GIVEN DATA:
★ ★ ★ ★

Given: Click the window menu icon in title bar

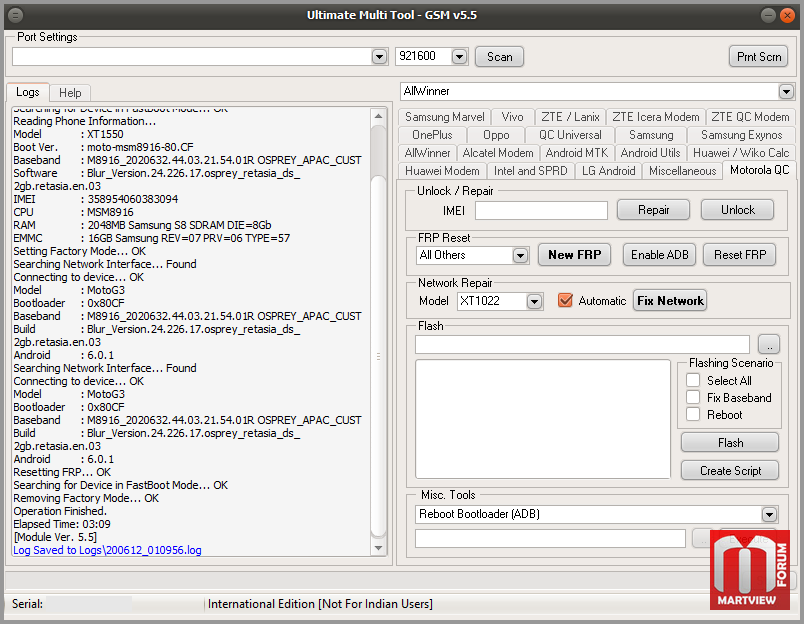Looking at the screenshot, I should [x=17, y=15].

★ ★ ★ ★

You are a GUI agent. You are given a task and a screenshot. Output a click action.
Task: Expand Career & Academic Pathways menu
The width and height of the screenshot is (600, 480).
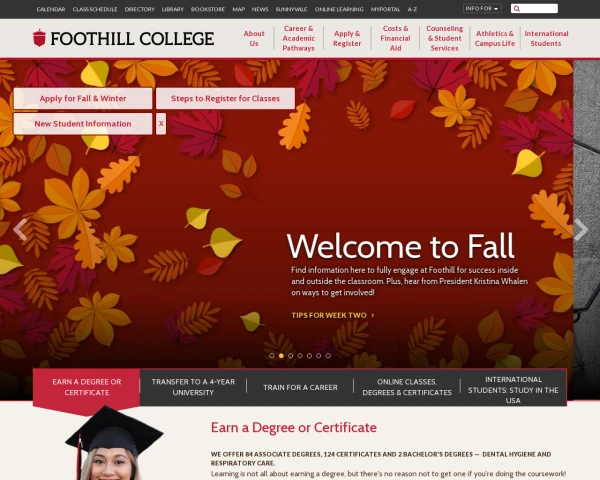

★ ★ ★ ★

REQUIRED ACTION:
From the material above, copy exactly the lines between the line holding "You are a GUI" and the line holding "The width and", inclusive, and only those.

ANSWER AREA:
You are a GUI agent. You are given a task and a screenshot. Output a click action.
Task: Expand Career & Academic Pathways menu
The width and height of the screenshot is (600, 480).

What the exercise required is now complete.